* Start Dataset rows *

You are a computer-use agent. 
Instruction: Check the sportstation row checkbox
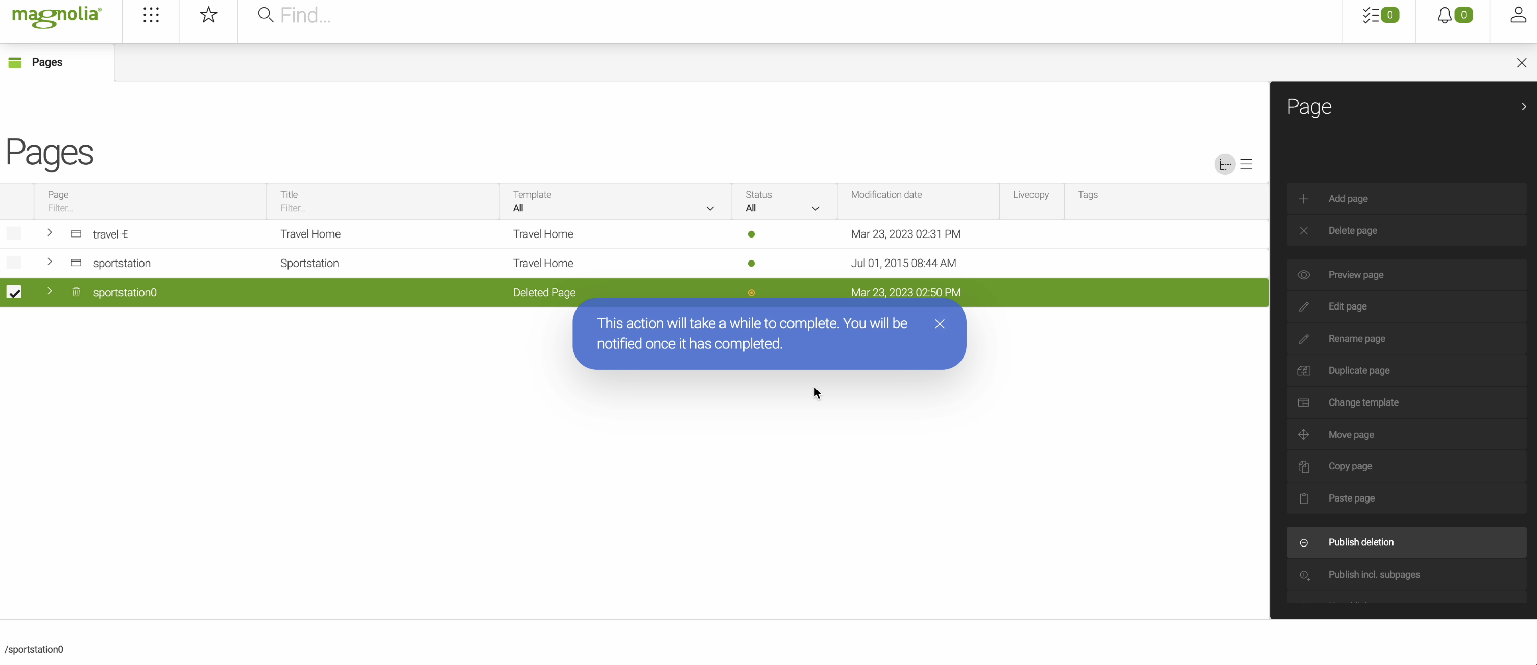pyautogui.click(x=14, y=263)
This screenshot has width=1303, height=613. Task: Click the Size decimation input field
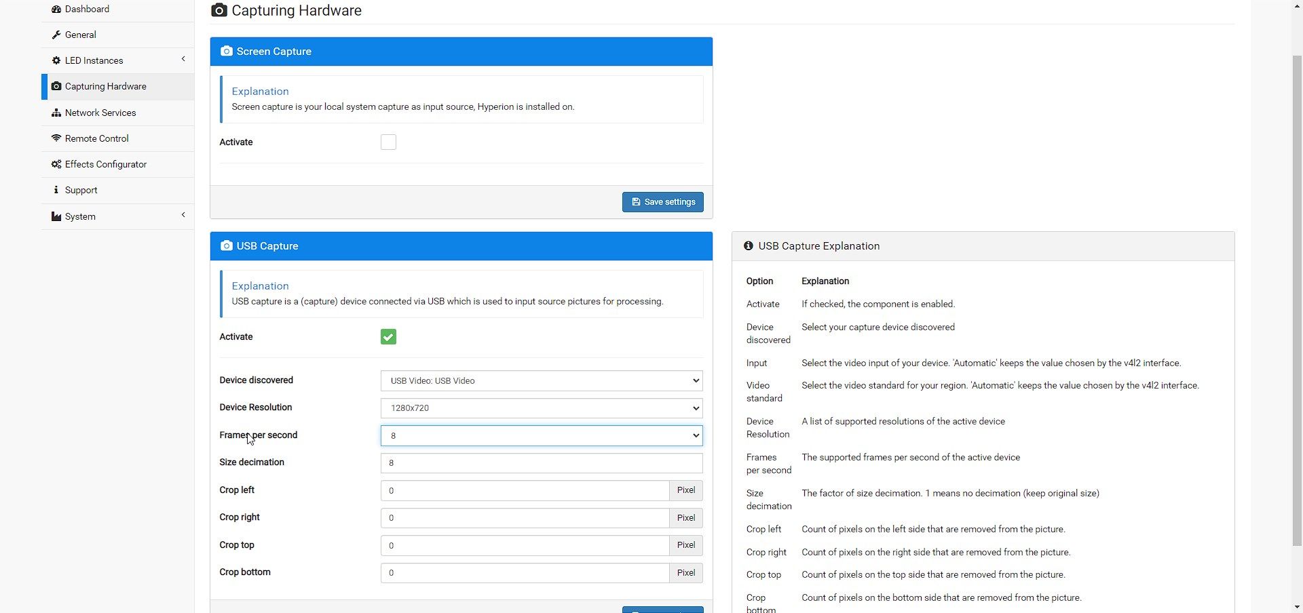pos(541,463)
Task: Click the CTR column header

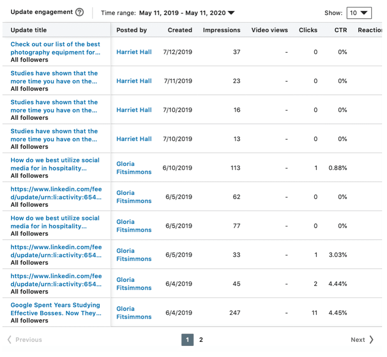Action: pos(340,30)
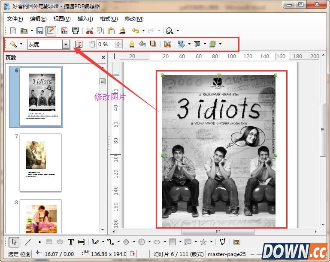This screenshot has height=262, width=330.
Task: Click the Cut scissors icon
Action: point(89,31)
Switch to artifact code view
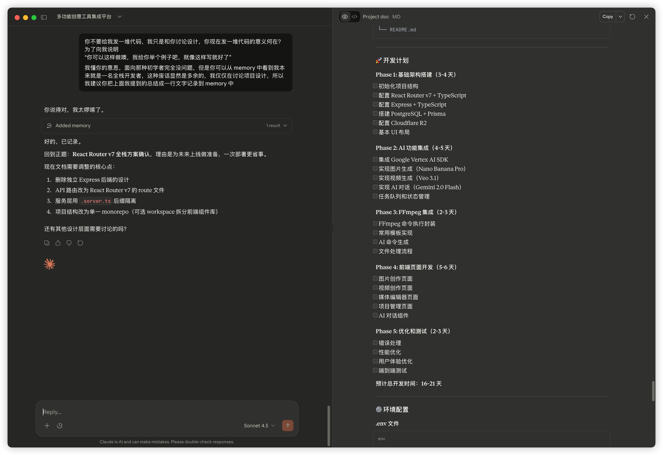663x455 pixels. pos(355,17)
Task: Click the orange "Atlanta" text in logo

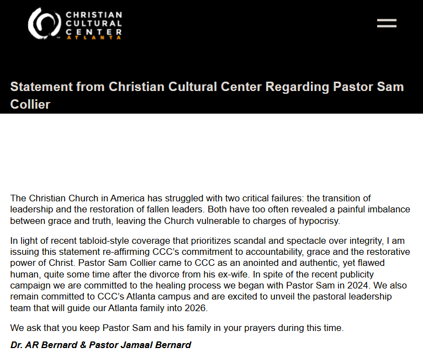Action: (94, 38)
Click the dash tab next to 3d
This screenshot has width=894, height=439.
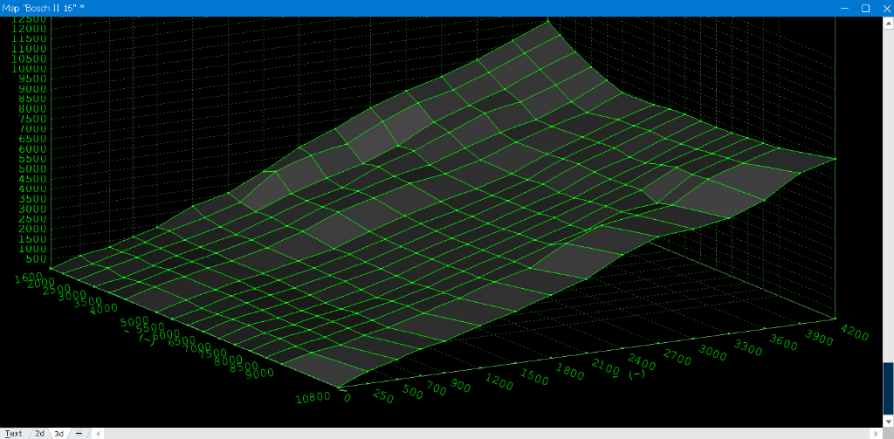(79, 433)
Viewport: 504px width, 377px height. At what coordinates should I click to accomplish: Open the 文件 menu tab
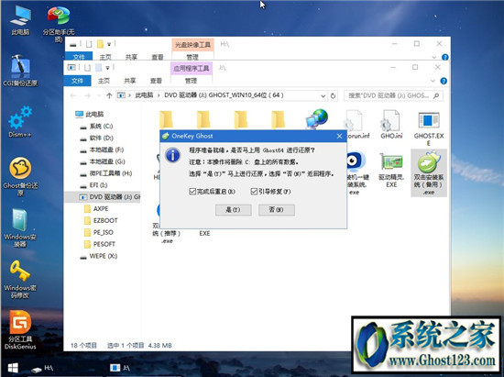[x=78, y=81]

* End Dataset rows *

*What the exercise asks*
Copy out every one of the lines above word for word, leaving out the pictures.

*The result*
You are a computer-use agent. 
Instruction: Check the sportstation row checkbox
pyautogui.click(x=14, y=263)
This screenshot has width=1303, height=613. Task: Click the Size decimation input field
pos(541,463)
Task: Click the CTR column header

Action: pos(340,30)
This screenshot has height=262, width=330.
Task: Click the Cut scissors icon
Action: point(89,31)
Switch to artifact code view
663x455 pixels. pos(355,17)
Task: Click the orange "Atlanta" text in logo

Action: (94, 38)
Click the dash tab next to 3d
This screenshot has width=894, height=439.
(79, 433)
Viewport: 504px width, 377px height. At what coordinates should I click to accomplish: Open the 文件 menu tab
[x=78, y=81]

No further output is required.